*What needs to be done*.
Give as a JSON list of strings the text lines of the entries, starting with the line containing "Where should I click to: Switch" and going on through the end of the entries, one string per line. Leave out blank lines and pictures.

*Given entries*.
● ● ● ●

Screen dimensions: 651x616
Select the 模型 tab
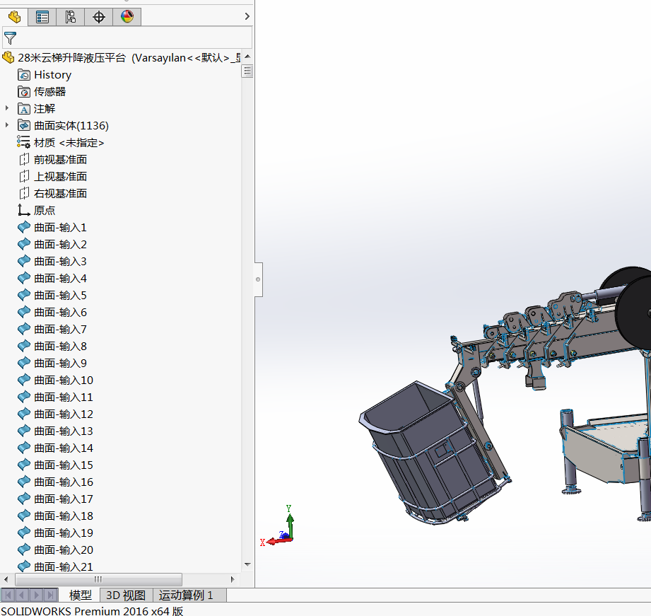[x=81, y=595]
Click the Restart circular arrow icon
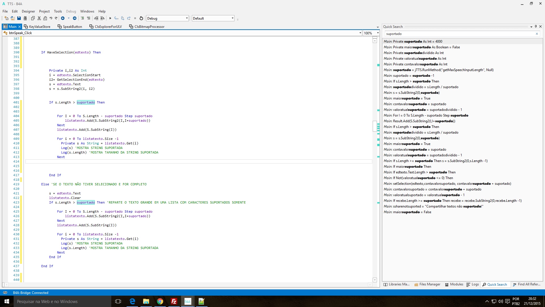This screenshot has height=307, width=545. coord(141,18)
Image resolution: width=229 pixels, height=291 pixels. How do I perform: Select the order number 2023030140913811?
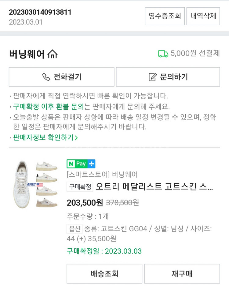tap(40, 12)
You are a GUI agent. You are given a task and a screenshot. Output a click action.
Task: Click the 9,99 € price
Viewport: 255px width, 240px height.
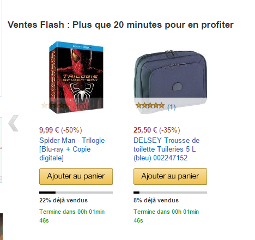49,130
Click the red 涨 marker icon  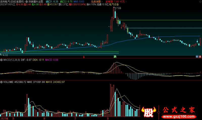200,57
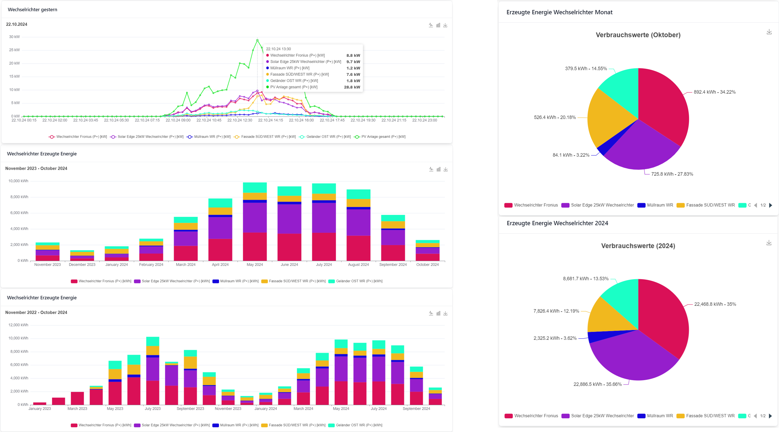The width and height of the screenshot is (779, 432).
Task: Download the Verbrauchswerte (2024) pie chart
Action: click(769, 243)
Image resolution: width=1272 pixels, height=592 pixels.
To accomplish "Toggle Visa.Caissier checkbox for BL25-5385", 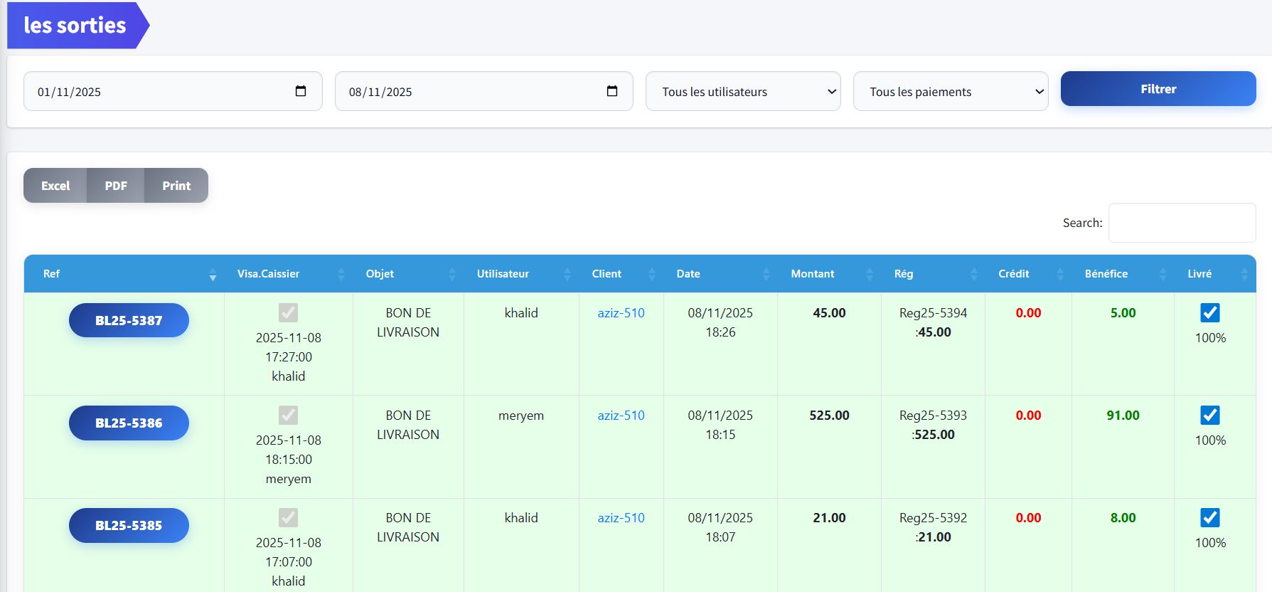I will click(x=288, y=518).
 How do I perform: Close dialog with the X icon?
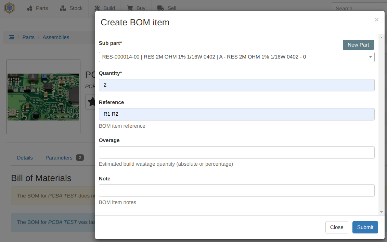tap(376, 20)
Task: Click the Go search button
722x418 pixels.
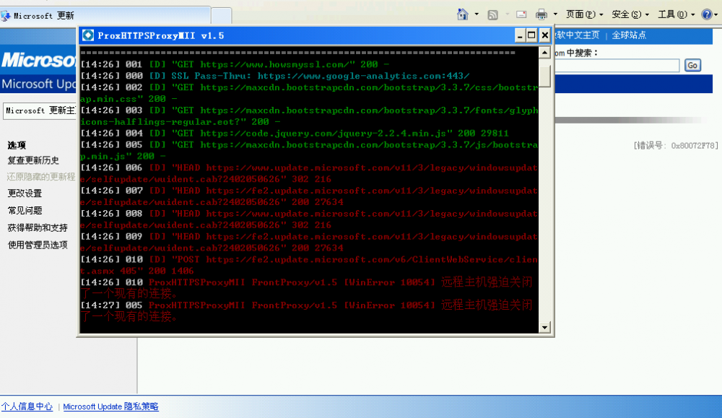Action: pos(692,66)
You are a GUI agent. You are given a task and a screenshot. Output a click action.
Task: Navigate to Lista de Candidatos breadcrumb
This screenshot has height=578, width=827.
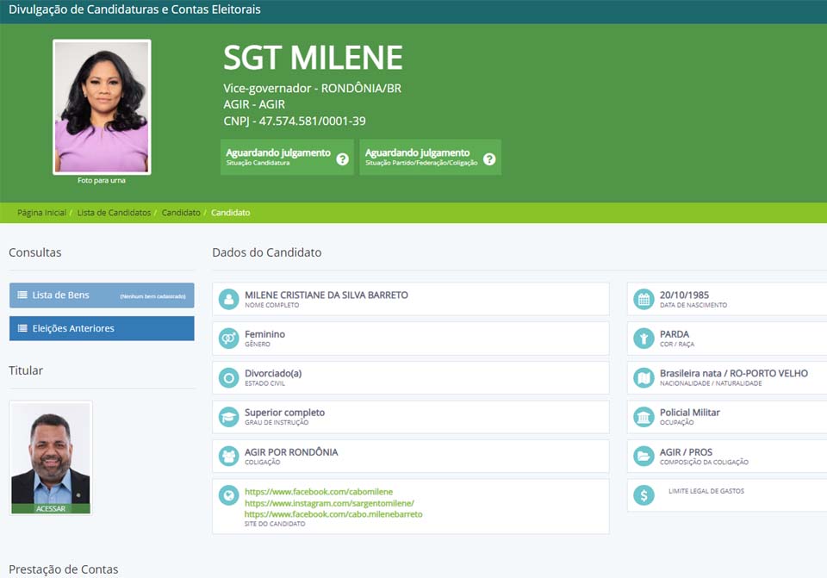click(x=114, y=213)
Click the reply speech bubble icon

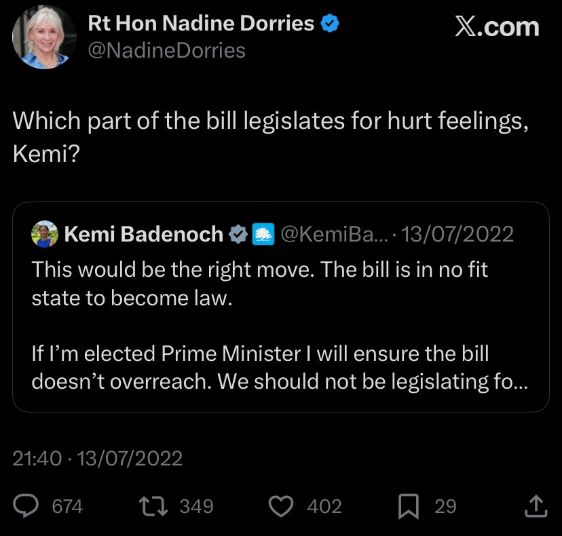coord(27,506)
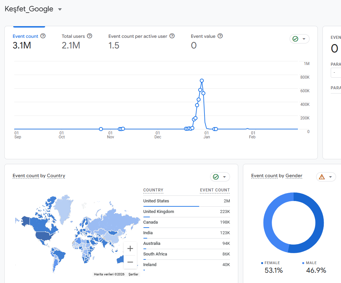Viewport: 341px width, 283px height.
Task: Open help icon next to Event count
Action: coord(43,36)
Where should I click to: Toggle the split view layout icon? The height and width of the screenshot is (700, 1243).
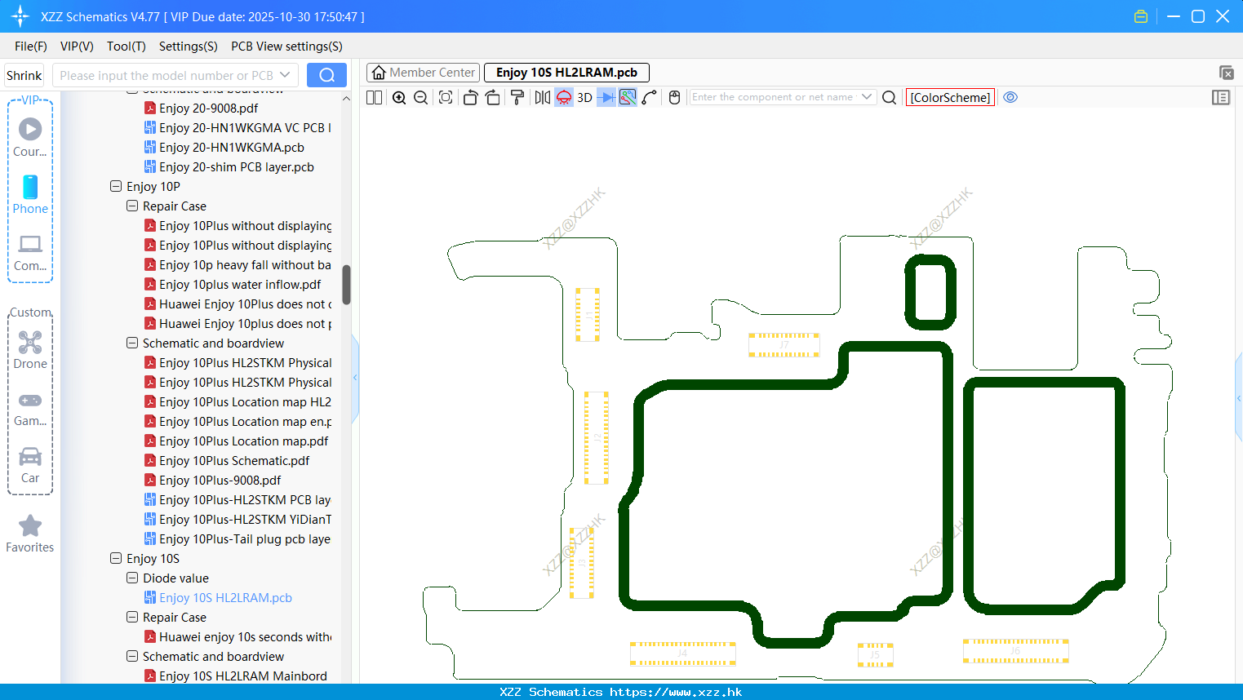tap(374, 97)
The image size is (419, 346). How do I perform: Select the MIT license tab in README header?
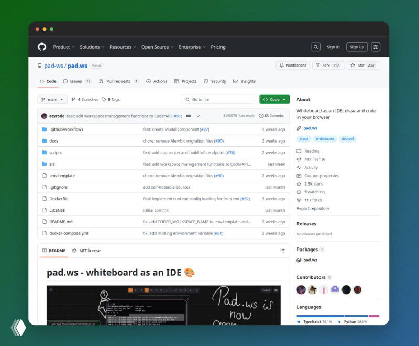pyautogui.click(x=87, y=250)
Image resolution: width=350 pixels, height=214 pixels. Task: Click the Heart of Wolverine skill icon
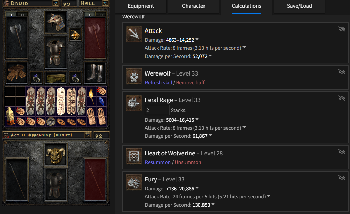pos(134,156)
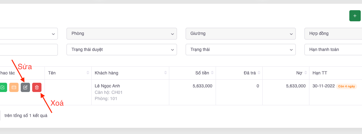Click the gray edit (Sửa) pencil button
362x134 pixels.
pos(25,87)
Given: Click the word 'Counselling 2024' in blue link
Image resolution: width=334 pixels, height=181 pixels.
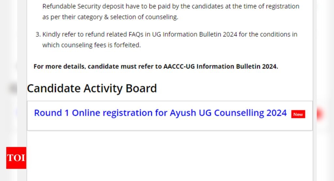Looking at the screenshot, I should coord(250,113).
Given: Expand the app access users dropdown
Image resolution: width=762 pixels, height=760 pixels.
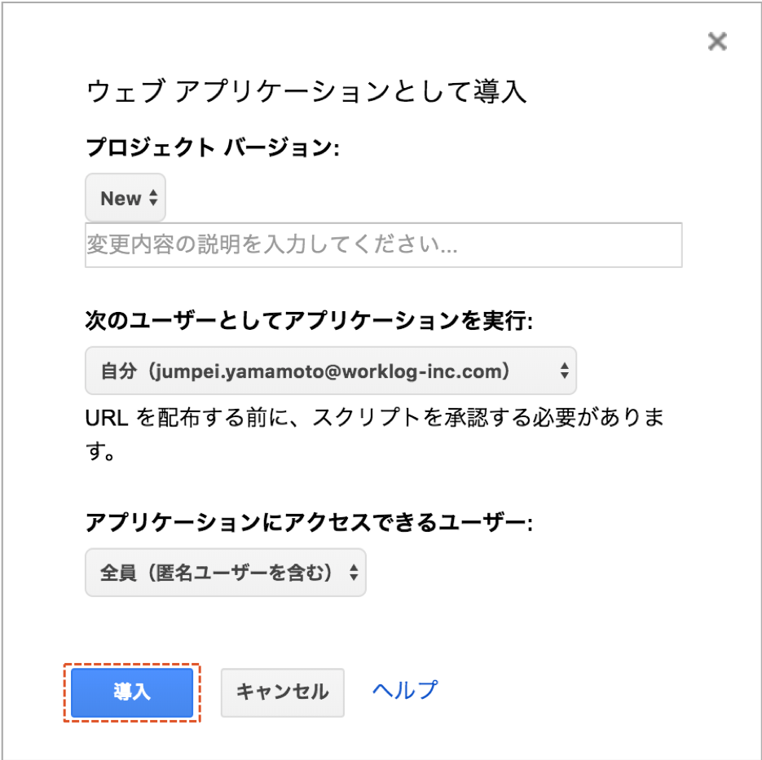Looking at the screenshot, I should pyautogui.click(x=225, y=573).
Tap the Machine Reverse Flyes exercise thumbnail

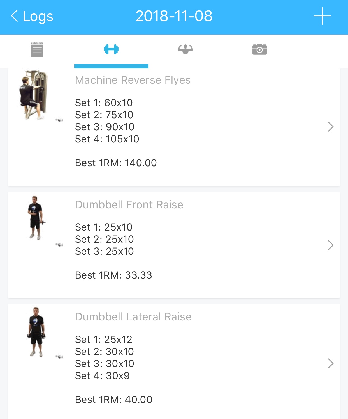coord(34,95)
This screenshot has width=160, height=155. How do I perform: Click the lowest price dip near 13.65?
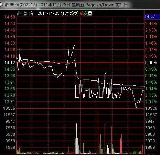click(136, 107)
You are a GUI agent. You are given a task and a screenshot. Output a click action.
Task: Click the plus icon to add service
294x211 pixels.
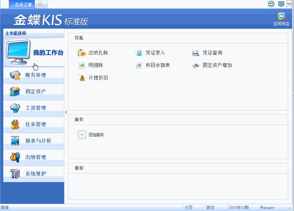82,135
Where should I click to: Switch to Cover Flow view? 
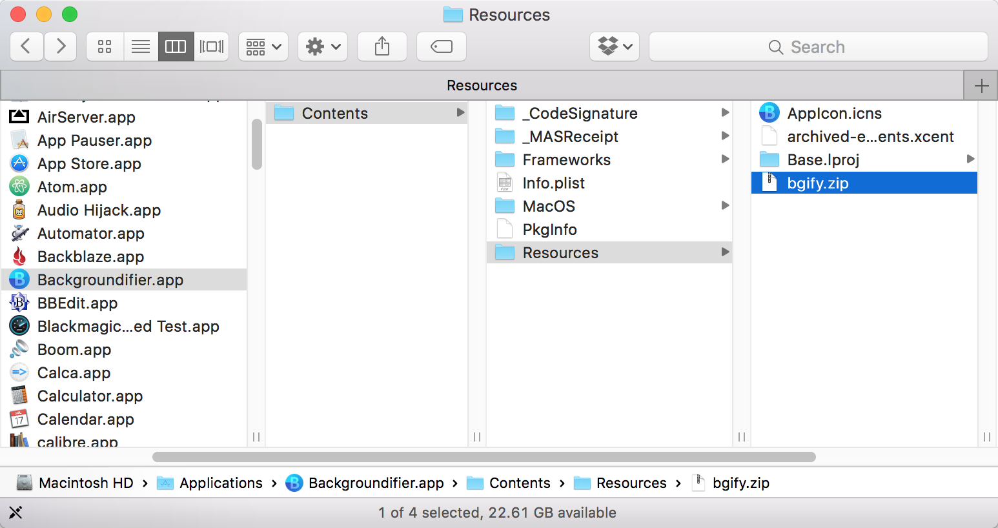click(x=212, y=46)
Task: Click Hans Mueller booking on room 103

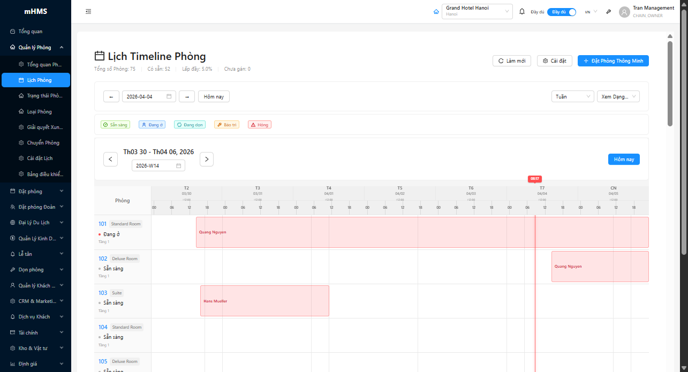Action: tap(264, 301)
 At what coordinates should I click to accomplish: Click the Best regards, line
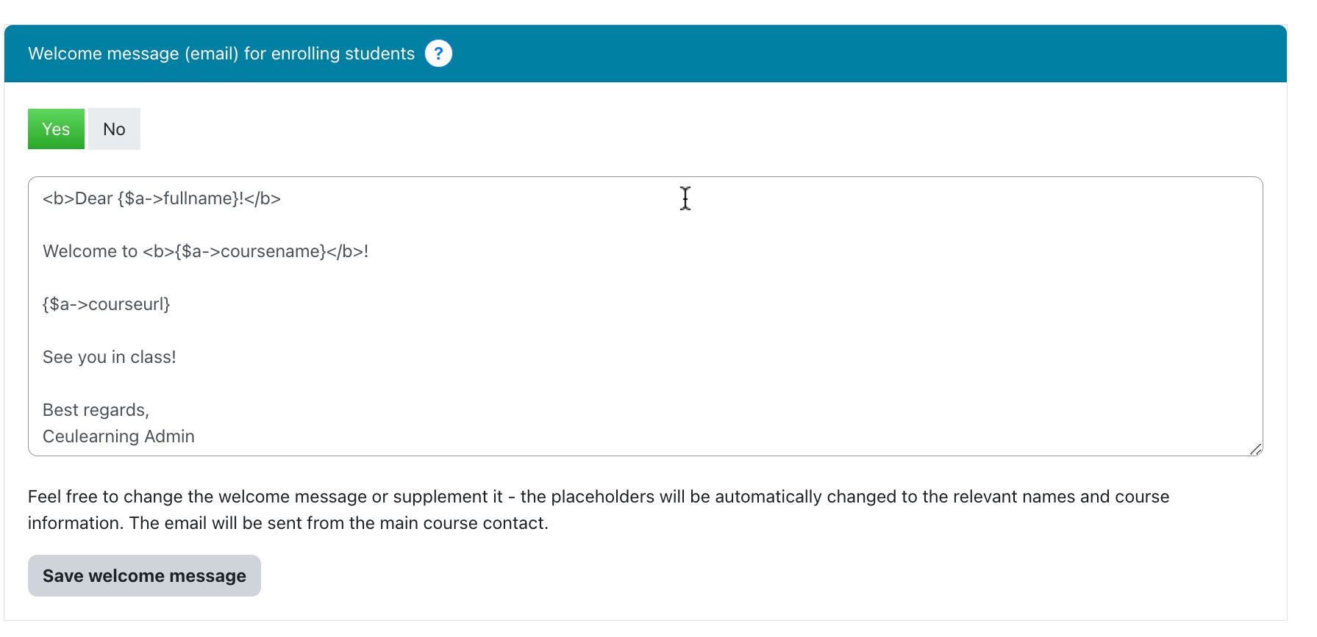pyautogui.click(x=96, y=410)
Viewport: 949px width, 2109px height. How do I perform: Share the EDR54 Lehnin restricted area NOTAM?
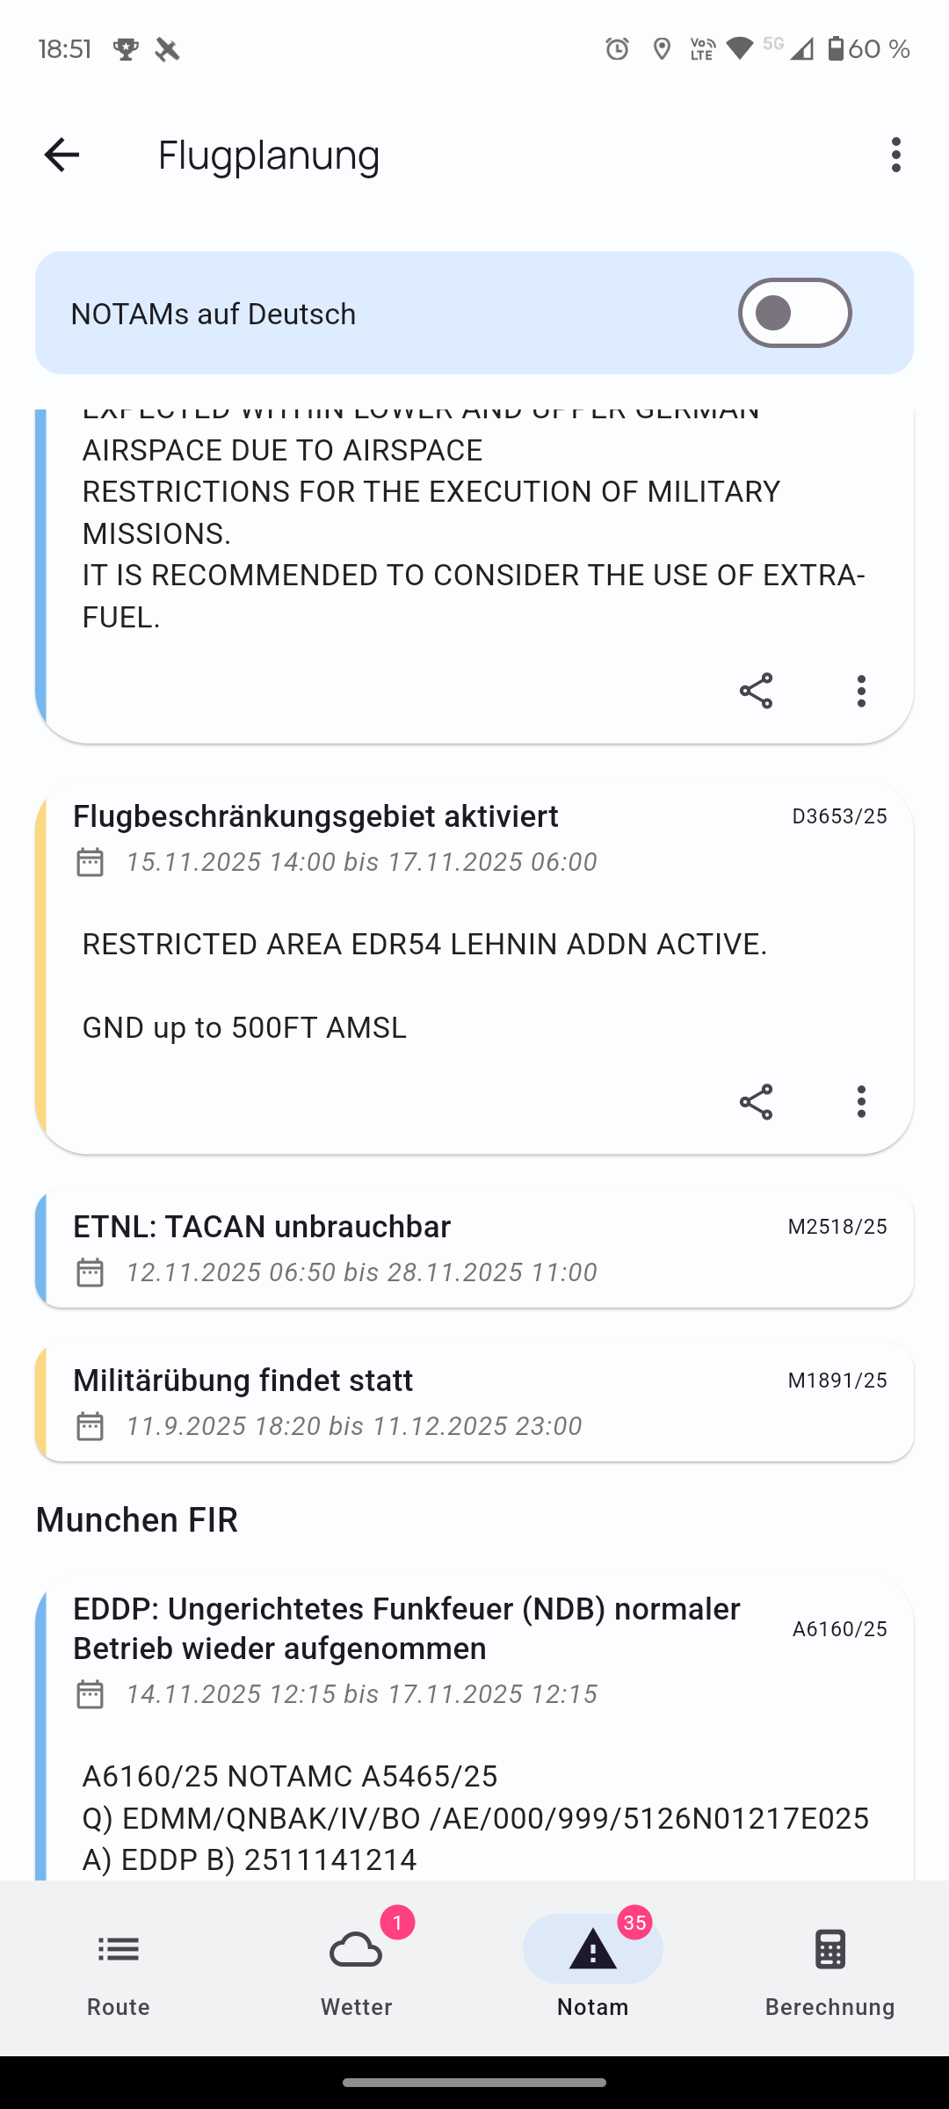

● ● ● ●

*Result for this exercise*.
[
  "Where should I click to: Switch to Cover Flow view? ",
  "click(x=212, y=46)",
  "Task: Click Hans Mueller booking on room 103",
  "Action: tap(264, 301)",
  " At what coordinates should I click to accomplish: Click the Best regards, line",
  "pyautogui.click(x=96, y=410)",
  "Viewport: 949px width, 2109px height. How do I perform: Share the EDR54 Lehnin restricted area NOTAM?"
]